LITECOIN is a GPU killer

Well, technically, any coin that you are mining is a GPU killer. The coin itself is not... I have some Litecoins sitting in a wallet, some Bitcoins sitting in a wallet... not actively mining THEM, but mining others.

It all depends on your mining temperature cutoffs. Yes, hot weather will increase the ambient room temperature, making the air in and around your case and card able to have that much less potential to absorb the heat generated by your mining. Air circulation will help with that, but you also need to have an input of fresh air and more importantly an outlet of hot air for the room.

You are responsible, however, for setting the proper temperature cutoffs for your card. You're essentially telling it to process as hard as it can until you tell it otherwise, and to dump the excess heat in the vicinity directly surrounding your card. When that vicinity can't absorb more heat... your card itself can't dump the heat off, and retains heat.

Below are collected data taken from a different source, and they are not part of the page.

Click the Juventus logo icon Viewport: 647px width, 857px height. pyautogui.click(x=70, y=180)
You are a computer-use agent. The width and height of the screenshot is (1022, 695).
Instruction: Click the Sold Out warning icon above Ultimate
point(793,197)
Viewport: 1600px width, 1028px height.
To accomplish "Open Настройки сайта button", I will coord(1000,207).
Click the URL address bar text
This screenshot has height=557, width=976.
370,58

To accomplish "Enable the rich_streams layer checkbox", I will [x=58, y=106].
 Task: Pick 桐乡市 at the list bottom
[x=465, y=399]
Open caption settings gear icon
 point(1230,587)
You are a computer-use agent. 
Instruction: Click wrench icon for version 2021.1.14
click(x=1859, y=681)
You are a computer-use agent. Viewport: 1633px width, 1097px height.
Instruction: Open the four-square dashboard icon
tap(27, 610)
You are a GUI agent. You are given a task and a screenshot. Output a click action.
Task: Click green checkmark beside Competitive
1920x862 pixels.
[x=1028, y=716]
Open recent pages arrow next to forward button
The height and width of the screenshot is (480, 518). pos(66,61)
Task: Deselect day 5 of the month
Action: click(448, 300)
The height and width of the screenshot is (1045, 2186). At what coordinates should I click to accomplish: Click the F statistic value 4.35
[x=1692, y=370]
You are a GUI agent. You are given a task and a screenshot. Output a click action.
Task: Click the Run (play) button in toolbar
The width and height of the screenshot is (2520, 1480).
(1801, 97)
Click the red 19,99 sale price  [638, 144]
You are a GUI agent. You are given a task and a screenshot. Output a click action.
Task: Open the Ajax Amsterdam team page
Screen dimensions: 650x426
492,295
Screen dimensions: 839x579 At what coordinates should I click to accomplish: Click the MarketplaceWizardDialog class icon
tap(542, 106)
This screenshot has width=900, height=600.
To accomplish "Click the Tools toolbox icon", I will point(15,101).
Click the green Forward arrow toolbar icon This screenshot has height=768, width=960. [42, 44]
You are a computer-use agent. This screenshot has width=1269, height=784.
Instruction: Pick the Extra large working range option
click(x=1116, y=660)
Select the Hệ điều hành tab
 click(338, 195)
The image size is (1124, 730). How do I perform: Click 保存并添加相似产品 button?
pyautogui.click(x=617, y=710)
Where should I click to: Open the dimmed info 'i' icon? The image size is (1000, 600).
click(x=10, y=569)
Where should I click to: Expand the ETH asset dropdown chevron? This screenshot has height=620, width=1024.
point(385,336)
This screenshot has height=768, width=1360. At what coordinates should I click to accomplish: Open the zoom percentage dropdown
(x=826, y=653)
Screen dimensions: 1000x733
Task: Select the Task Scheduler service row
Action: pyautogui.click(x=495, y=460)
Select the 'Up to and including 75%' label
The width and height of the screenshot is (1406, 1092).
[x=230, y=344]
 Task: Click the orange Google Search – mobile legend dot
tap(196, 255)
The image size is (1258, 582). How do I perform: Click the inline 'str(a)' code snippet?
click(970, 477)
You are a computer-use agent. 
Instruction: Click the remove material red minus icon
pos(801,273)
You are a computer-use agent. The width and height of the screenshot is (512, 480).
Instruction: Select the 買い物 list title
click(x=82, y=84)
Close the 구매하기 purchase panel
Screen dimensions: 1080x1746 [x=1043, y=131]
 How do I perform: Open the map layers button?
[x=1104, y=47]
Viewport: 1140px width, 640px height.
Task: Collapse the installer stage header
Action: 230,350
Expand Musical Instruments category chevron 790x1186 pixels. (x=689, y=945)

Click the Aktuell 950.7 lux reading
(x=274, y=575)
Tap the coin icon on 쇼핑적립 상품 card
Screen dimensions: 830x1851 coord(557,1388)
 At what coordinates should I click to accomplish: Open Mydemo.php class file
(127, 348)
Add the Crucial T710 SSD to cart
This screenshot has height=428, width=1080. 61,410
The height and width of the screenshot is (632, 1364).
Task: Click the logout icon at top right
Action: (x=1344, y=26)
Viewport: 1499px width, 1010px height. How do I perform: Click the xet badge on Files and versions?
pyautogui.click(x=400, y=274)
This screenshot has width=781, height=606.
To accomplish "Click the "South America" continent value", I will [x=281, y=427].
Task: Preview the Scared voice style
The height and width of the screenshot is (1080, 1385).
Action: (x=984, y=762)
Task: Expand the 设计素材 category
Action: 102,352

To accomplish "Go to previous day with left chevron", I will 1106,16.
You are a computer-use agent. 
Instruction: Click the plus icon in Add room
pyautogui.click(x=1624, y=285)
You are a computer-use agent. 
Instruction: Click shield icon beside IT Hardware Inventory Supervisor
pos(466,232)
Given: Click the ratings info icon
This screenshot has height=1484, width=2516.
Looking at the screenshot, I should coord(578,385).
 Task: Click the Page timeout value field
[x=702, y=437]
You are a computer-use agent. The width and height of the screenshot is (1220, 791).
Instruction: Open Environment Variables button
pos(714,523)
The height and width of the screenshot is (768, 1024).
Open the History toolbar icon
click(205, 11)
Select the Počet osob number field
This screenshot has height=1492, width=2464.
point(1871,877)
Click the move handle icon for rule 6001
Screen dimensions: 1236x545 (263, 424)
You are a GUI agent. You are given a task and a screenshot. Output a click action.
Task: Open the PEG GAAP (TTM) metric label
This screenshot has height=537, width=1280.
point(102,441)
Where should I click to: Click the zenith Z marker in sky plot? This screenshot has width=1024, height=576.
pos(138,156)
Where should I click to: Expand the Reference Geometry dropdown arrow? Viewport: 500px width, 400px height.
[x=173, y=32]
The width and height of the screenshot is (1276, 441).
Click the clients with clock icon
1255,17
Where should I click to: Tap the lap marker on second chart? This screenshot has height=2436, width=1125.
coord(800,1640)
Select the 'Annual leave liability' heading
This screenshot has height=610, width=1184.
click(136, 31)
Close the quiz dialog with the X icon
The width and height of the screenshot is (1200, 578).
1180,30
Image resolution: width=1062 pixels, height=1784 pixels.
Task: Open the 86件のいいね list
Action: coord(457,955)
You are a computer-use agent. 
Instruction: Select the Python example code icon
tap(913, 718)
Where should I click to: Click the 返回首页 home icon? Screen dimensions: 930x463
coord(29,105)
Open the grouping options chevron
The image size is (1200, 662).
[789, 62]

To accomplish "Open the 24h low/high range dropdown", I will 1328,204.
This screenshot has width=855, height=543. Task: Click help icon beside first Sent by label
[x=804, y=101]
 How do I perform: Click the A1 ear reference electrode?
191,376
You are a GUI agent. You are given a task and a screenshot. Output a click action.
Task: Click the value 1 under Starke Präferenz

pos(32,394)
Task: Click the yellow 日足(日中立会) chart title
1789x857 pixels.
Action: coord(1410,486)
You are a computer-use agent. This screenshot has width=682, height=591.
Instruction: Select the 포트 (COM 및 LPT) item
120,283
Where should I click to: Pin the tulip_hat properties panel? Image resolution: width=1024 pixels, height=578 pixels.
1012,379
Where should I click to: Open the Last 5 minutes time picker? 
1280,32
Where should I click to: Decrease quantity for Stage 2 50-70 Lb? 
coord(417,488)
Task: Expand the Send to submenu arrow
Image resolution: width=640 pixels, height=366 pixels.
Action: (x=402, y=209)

YOU need to set responsible temperature throttles and cutoffs for your card, so it will cut its hashrate until its down to a safe temperature, or flat out shut off if it hits an unsafe level. If you don't set temperature cutoffs, and you don't ventilate your location, you have a recipe for destroying a piece of hardware that will cost you months of mining on it to recoup the value spent on a replacement.

Garbage in, Garbage Out.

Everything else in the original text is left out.